- [Data section]
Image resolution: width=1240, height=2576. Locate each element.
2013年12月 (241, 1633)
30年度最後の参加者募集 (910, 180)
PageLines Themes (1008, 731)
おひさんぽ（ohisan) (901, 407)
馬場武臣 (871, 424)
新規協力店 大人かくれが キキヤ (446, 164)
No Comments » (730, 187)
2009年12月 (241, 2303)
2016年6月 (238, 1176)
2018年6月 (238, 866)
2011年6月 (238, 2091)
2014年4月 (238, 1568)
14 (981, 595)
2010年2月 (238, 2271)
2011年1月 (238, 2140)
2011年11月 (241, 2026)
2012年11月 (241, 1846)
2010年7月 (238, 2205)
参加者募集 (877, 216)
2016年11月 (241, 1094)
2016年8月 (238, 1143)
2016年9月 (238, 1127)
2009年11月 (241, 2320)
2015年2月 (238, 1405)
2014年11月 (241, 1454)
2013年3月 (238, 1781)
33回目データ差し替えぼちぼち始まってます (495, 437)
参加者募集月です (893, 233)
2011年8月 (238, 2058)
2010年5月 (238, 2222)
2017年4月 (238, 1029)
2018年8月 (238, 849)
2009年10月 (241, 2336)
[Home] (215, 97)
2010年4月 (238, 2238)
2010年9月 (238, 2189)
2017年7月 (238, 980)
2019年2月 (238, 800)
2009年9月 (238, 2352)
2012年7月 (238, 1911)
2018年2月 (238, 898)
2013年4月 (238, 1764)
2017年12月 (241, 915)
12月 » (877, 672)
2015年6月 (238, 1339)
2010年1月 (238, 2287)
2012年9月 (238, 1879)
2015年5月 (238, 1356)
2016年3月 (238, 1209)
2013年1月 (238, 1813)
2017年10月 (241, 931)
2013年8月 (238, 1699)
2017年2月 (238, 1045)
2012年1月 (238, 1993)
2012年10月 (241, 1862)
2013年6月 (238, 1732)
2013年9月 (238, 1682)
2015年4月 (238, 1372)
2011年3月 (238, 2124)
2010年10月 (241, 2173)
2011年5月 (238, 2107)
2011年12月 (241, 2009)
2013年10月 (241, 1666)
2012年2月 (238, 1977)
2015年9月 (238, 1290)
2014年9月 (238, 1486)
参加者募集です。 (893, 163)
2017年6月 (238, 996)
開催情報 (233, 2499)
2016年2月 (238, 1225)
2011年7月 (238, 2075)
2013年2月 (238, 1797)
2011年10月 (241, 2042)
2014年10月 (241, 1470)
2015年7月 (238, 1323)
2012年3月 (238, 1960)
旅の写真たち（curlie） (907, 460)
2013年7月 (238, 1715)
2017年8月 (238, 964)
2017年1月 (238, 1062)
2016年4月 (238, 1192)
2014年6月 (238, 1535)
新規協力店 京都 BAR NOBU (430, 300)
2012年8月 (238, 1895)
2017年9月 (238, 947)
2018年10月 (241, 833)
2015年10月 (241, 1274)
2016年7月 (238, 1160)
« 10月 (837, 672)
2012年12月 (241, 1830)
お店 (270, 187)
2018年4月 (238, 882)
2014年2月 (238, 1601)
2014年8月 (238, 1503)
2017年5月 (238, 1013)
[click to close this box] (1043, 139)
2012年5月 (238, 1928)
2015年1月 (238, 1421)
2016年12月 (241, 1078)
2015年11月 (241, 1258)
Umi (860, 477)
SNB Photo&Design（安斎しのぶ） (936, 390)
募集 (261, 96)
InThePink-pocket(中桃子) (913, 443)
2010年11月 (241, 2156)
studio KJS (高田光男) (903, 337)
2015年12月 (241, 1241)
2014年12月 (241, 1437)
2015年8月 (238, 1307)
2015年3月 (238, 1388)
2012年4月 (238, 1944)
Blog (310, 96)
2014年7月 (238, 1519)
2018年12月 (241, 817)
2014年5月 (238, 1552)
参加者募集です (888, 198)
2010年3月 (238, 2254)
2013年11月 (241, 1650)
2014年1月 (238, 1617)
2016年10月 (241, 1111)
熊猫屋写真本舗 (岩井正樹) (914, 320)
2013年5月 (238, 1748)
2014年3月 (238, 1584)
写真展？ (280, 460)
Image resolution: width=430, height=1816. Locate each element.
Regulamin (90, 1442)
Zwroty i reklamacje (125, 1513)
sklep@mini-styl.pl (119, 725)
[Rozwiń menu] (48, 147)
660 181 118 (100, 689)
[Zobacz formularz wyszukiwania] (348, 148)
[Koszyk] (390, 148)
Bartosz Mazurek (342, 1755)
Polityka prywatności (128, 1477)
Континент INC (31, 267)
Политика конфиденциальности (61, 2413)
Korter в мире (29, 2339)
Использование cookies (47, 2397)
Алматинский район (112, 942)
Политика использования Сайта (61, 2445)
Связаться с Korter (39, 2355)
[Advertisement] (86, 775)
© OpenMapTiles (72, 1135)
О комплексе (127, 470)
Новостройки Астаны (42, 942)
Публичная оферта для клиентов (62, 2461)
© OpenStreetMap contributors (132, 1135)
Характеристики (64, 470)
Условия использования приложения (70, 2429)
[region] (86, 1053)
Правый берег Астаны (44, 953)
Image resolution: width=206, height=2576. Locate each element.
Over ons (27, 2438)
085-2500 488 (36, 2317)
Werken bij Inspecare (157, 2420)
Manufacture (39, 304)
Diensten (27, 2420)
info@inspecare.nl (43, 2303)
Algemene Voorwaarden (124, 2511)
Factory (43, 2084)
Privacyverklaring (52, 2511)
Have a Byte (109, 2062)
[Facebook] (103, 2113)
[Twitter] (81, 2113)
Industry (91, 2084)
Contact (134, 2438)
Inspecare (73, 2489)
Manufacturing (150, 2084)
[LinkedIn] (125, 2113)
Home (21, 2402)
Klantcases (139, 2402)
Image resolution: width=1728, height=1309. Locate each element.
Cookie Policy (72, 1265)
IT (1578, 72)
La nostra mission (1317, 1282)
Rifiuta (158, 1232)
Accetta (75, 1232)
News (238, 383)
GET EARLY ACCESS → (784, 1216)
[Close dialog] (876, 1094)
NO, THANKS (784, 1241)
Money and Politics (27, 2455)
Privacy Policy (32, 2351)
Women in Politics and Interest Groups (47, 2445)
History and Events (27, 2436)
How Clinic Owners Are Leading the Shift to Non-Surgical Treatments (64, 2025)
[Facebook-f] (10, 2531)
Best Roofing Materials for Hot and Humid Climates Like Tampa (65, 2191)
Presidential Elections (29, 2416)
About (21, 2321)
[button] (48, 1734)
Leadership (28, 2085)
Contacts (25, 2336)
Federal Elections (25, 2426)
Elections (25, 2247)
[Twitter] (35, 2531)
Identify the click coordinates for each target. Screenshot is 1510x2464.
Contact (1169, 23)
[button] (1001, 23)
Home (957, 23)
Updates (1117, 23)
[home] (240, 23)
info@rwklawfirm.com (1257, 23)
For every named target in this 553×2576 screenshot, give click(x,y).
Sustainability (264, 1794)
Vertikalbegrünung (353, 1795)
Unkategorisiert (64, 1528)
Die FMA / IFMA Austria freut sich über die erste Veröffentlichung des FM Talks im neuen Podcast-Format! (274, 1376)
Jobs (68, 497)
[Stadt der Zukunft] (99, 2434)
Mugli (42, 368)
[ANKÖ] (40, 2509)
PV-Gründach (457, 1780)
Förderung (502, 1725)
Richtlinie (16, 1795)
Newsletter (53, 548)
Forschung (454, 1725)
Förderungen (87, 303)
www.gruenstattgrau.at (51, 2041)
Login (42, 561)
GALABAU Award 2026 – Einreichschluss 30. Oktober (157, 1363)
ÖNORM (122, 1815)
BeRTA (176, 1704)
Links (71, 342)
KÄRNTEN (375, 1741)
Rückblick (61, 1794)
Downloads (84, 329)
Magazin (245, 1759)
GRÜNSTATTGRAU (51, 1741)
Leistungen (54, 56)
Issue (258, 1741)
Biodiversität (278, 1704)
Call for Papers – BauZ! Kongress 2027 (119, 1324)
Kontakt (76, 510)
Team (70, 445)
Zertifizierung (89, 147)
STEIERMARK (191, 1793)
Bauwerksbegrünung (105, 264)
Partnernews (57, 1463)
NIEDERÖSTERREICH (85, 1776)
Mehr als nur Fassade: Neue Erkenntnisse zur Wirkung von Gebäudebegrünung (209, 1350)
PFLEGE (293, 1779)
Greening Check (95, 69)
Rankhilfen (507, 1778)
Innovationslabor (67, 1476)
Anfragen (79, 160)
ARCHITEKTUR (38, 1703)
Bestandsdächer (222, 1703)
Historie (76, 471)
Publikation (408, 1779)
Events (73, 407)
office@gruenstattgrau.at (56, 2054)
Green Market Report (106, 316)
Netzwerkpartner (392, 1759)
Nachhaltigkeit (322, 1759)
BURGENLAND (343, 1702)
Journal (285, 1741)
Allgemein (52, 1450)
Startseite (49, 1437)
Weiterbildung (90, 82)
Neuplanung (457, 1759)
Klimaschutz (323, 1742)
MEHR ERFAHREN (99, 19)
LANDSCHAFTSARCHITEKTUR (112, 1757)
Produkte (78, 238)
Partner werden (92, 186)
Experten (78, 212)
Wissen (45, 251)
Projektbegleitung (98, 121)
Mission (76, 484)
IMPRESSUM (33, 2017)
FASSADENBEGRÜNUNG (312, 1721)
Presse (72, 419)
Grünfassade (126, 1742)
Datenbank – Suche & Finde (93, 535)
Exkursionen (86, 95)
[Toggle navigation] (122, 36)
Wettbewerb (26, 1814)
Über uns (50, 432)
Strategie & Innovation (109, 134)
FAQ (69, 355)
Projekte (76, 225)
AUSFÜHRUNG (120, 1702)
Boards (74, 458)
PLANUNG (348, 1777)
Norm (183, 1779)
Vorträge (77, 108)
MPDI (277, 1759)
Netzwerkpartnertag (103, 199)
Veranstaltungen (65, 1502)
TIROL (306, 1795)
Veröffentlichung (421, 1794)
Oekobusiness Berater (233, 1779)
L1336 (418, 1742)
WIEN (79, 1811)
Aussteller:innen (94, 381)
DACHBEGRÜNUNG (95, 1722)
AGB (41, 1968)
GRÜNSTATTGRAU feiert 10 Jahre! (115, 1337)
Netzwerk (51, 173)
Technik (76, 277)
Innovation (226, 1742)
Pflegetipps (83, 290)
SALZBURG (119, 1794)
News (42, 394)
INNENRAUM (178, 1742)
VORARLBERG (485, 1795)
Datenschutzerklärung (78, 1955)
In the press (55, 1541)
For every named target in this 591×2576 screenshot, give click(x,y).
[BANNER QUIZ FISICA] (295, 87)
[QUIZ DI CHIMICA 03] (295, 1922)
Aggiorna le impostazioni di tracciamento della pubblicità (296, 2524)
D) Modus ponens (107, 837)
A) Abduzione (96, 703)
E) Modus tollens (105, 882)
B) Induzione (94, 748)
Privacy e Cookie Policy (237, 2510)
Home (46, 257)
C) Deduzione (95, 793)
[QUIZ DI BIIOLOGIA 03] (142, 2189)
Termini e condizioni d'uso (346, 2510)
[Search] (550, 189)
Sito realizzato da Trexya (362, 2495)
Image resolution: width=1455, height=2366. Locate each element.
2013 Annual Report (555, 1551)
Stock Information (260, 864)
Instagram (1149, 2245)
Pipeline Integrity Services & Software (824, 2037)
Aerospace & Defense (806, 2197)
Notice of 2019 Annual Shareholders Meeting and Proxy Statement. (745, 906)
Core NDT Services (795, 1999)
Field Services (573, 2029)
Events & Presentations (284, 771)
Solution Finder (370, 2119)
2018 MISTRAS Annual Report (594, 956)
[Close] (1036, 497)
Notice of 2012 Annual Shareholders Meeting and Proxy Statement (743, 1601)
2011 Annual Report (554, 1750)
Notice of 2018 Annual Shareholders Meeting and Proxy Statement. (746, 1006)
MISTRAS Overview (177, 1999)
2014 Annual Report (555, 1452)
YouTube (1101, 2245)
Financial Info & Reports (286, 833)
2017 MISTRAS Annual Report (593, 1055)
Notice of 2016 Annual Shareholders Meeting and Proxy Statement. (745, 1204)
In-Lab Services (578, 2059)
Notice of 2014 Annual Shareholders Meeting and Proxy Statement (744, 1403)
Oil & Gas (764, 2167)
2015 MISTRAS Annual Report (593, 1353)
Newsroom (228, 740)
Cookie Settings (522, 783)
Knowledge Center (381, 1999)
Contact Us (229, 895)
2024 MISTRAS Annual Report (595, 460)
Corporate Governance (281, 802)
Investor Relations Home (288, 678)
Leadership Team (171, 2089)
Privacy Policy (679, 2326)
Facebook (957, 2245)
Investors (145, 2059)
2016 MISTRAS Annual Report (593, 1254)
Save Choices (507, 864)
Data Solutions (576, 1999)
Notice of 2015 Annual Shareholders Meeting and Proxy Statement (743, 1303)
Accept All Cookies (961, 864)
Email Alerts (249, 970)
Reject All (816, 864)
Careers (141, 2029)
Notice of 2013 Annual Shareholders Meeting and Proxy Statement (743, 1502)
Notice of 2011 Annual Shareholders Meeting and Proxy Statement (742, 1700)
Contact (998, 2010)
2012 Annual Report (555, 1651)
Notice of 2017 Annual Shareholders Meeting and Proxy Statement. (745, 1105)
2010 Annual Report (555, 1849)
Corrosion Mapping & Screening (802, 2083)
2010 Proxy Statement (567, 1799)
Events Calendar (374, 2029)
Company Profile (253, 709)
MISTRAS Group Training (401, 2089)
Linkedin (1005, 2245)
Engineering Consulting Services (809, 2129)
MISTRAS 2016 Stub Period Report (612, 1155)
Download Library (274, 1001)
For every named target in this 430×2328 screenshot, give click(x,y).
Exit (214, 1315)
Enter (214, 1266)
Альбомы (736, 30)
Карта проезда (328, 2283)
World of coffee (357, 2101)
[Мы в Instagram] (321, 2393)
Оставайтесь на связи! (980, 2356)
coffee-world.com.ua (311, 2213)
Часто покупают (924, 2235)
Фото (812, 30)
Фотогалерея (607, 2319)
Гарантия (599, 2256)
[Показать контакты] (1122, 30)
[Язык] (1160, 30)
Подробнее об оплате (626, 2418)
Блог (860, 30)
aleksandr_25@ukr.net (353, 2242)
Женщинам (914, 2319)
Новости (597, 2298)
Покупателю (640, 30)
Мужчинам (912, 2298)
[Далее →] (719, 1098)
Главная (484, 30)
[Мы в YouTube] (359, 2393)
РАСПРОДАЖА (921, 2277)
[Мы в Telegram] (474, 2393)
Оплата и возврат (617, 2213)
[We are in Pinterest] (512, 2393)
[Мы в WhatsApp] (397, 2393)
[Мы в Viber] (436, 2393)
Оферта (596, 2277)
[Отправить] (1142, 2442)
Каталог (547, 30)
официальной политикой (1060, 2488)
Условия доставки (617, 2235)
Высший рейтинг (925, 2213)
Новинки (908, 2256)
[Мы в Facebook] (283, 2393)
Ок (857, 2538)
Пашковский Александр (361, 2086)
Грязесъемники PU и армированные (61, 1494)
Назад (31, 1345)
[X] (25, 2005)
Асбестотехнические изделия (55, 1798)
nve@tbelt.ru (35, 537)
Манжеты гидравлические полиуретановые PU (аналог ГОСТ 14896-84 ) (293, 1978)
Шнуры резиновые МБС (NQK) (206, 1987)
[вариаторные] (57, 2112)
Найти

- [Task requirements] From the line containing "Industry (91, 2084)" down to the line containing "History and Events (27, 2436)" in the material above, reproduce every line exactly, including the two end lines.

- [Solved exercise]
Industry (91, 2084)
Contact (134, 2438)
Inspecare (73, 2489)
Manufacturing (150, 2084)
[LinkedIn] (125, 2113)
Home (21, 2402)
Klantcases (139, 2402)
Image resolution: width=1728, height=1309. Locate each element.
Cookie Policy (72, 1265)
IT (1578, 72)
La nostra mission (1317, 1282)
Rifiuta (158, 1232)
Accetta (75, 1232)
News (238, 383)
GET EARLY ACCESS → (784, 1216)
[Close dialog] (876, 1094)
NO, THANKS (784, 1241)
Money and Politics (27, 2455)
Privacy Policy (32, 2351)
Women in Politics and Interest Groups (47, 2445)
History and Events (27, 2436)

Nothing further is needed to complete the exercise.